- "She's a beaut, ain't she?"
- ―Dr. Brackish Okun
In 1947, an alien attacker crashed landed in New Mexico and was taken to Area 51. Decades later, it was rebuilt and later used by Steven Hiller and David Levinson to destroy the alien mothership in the War of 1996.
Arrival on Earth
In 1947, a Harvester scout ship crash landed in the outskirts of Roswell, New Mexico. The ship and its occupants were recovered by the United States military and taken to a secure facility later known as Area 51. Two of the aliens died in the crash, while the third expired a few weeks later. Area 51's scientists had tried to repair the ship since the late 1960's while learning much from its technology. However, they were unable to duplicate the power source for the ship until its systems were reactivated by the arrival of the mothership on July 2, 1996.
During the War of 1996, the refurbished ship was pressed into service by the Americans to be use in infiltrating the alien mothership as part of humanity's counteroffensive against the invaders. The ship was piloted by Captain Steven Hiller and David Levinson, and they were successful in entering the mothership and allowing the latter to upload a coded virus into the ship's mainframe and shutting down the aliens' shields.
However, the virus also prevented their ship from leaving as it jammed the ship's docking mechanism, and the aliens override the craft's control. Hiller and Levinson eventually resorted to firing a tactical nuclear warhead, which was equipped to fire on the mothership after the virus is uploaded, that inadvertently released the docking mechanism, and allowing the ship make a frantic escape from the ensuing explosion. The pilots safely crash landed the ship in the outskirts of Area 51.
Spaceship in Area 51
Inside the vessel
Spaceship taking off
Entering the mothership
Escaping the mothership
SFX and Concept Art
Behind the Scenes
- The ship was a full-scale model measuring about 65 ft. (20 m) wide that took four months to build.
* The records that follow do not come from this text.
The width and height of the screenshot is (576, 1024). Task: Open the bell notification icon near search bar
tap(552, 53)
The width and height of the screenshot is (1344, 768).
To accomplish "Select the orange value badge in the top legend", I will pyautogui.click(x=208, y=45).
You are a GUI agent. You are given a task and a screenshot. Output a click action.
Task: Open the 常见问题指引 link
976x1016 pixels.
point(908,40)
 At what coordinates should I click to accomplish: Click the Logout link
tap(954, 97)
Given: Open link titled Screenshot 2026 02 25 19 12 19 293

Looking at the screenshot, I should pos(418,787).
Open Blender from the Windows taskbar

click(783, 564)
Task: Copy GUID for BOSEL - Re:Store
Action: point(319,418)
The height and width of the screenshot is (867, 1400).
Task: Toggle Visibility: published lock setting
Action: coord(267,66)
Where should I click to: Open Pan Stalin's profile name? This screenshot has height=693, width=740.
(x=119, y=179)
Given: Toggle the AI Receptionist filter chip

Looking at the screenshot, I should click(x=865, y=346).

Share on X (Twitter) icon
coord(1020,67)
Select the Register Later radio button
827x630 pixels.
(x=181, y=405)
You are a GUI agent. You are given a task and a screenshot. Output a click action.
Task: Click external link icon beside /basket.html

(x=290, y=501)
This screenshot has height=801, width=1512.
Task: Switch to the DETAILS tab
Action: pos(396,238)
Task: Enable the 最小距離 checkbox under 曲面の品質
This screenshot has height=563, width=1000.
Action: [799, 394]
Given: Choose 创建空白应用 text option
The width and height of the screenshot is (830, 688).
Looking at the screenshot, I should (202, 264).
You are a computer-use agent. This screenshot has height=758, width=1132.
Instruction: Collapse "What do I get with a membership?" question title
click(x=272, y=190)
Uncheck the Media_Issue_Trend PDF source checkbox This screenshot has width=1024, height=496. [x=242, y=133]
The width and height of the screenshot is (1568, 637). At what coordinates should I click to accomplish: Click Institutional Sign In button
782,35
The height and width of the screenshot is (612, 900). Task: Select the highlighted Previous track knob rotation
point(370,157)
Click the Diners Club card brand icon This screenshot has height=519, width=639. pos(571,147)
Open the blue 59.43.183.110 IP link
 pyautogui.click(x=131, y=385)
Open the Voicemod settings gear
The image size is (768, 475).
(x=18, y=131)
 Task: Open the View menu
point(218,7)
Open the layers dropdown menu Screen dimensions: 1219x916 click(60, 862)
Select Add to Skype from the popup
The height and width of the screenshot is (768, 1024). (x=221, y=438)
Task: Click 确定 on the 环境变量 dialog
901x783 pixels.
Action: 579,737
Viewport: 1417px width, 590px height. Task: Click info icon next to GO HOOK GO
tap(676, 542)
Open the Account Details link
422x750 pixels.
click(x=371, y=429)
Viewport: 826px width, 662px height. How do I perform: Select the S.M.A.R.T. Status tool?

- The ship was designed by production designer Oliver Scholl. In The Art and Making of Independence Day: Resurgence, Scholl says "We built the interior and exterior of the attacker in one set. Meaning the attacker that was actually siting on the stage had a full interior that you needed to shoot. So you could take the whole front third of the attacker off and stick a camera in the back. It sounds really easy but it was really impractical, so that was a real torture job for [director of photography] Karl Walter Lindenlaub and for the shooting crew afterwards. But the cool thing was you had a full interior you only had to build it once, so you saved some money. That's what I remember, shooting those sets were like my babies."